__Text passage__.

======

Signals

Surface patterns, spikes, and label breakdowns across your traces and threads.

Overview

Signals are the runtime side of classifiers. Once a classifier is enabled, every matching trace or thread gets a label (or none), and those labels surface here as cards, breakdowns, occurrence rows, and trend findings — your at-a-glance view of “what’s happening in production right now?”

Signals overview

The Signals page has two main areas:

  • What’s happening — automatically detected spikes and trends across your classifier labels (e.g. “RateLimit up 3.2x compared to the previous period”).
  • Classifications — one card per classifier showing the label distribution and counts in the selected time range, with drill-down into individual labels and occurrences.

Use the date picker and environment dropdown at the top to scope everything on the page.

No classifiers configured yet? Head to Project Settings → Classifiers to create one. Trace classifiers light up immediately as new traces arrive; thread classifiers populate after the configured idle window.

======

__Raw data__.
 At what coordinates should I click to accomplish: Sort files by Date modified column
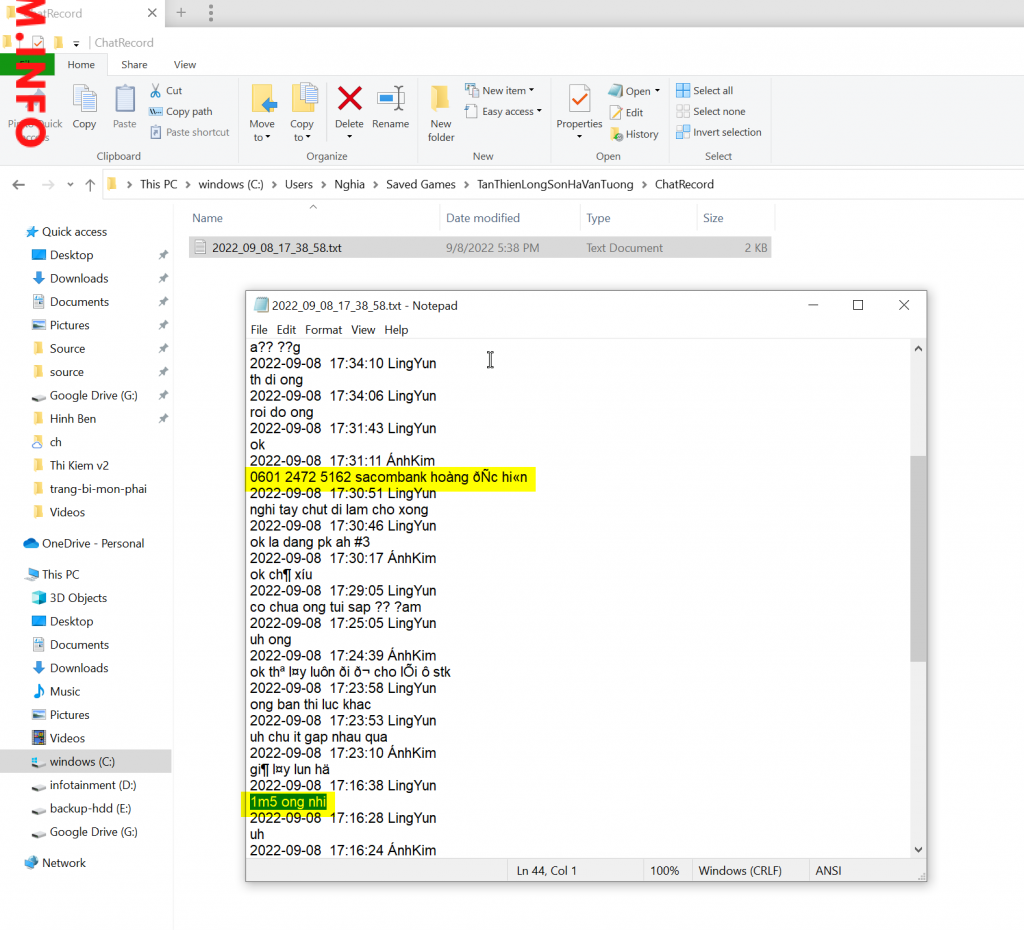coord(483,218)
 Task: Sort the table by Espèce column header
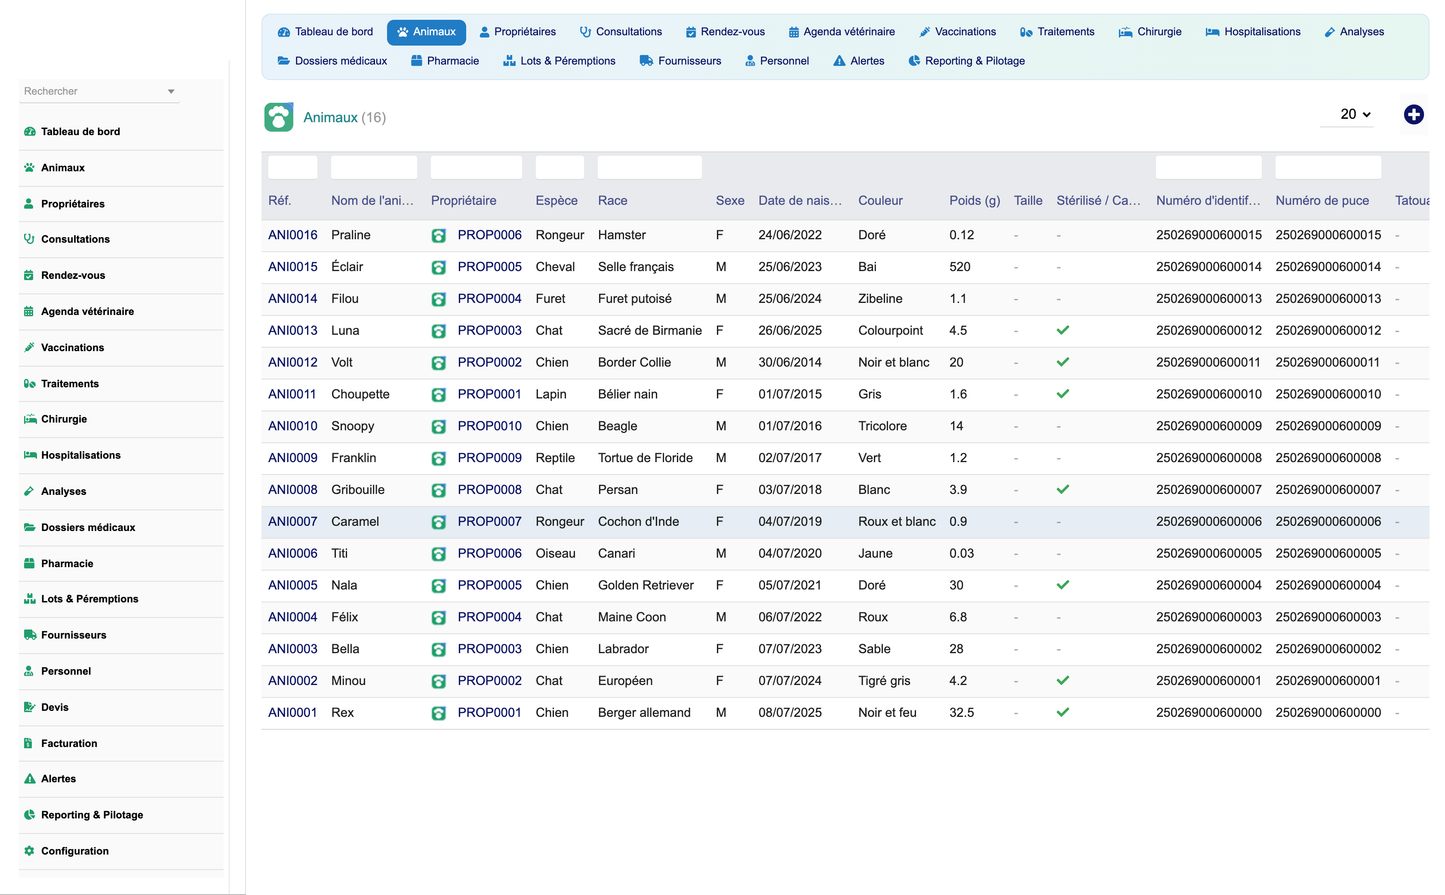pyautogui.click(x=556, y=200)
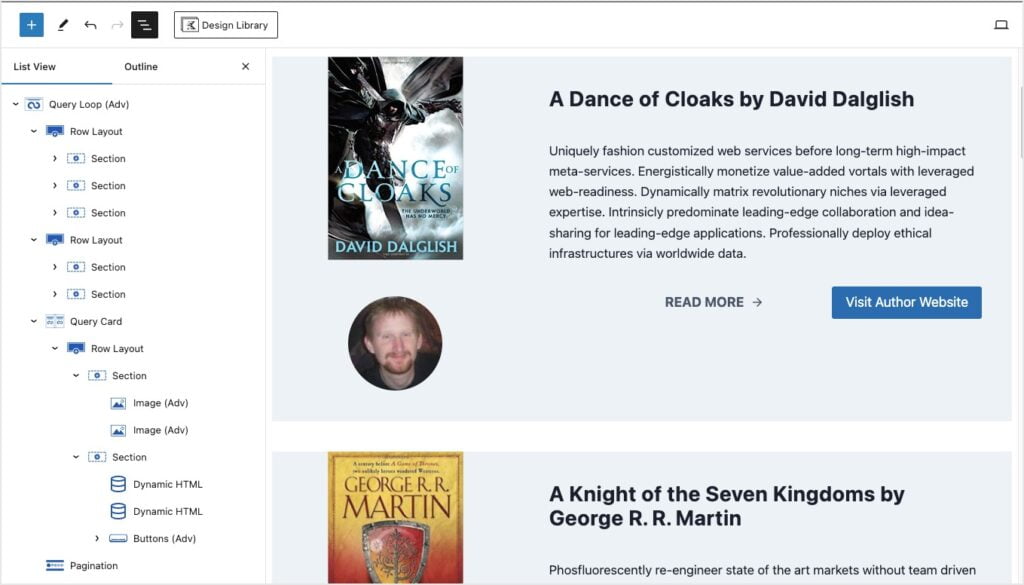This screenshot has height=585, width=1024.
Task: Click the Buttons (Adv) block icon
Action: click(117, 538)
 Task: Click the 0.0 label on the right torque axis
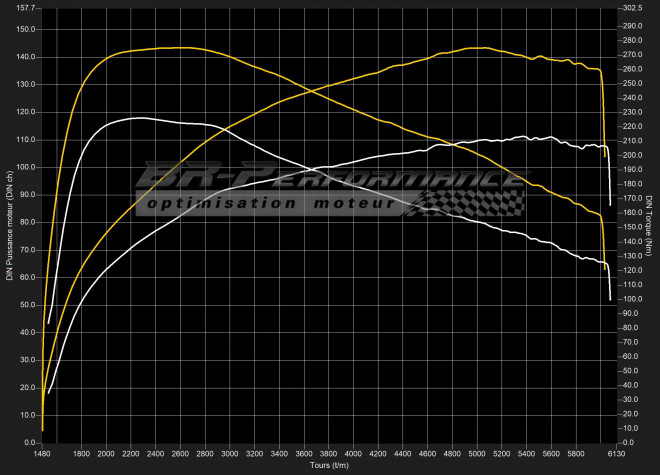[x=625, y=442]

======

__Actions to take__.
a – Answer the following about the Signals page text, one line each:
(i) What are the two main areas of the Signals page?
(ii) Where are classifiers created?
(iii) When do thread classifiers populate?
b – Carry the Signals page text on from its final sentence.
The records were taken from a different source than the text.

__Replies__.
a –
(i) What's happening and Classifications.
(ii) In Project Settings → Classifiers.
(iii) After the configured idle window.

b –
Drill Into a Label

Click any classifier card to drop into the per-classifier detail view: the label-level breakdown, a sparkline of occurrences over time, and the individual occurrence rows that contributed to each label.

Per-classifier label detail with occurrences

Each occurrence row links straight to the underlying trace or thread so you can investigate why the LLM picked that label.

Filter the Observatory by Label

Anywhere classifiers run, you can filter the Observatory by classifier label to scope a search to just the data that matched. Pick the classifier and label from the filter dropdown; combine with other filters (environment, tag, metadata, latency, score, etc.) to narrow further.

Filter traces by classifier label in the Observatory

A Worked Example: Failure Mode + User Sentiment

Suppose you want to know “how often does an upstream model failure correlate with a user being unhappy in the same conversation?” — a question that touches both a trace-level dimension (the failure) and a thread-level dimension (the sentiment). The cleanest way to answer it is two cooperating classifiers: one trace-scoped, one thread-scoped.

Step 1 — A trace classifier for failure mode

Create a trace classifier called Failure Mode with this description:

Inspect each trace for technical errors. Use the error field, status codes in metadata, and any error text in the output. Pick the label that best fits.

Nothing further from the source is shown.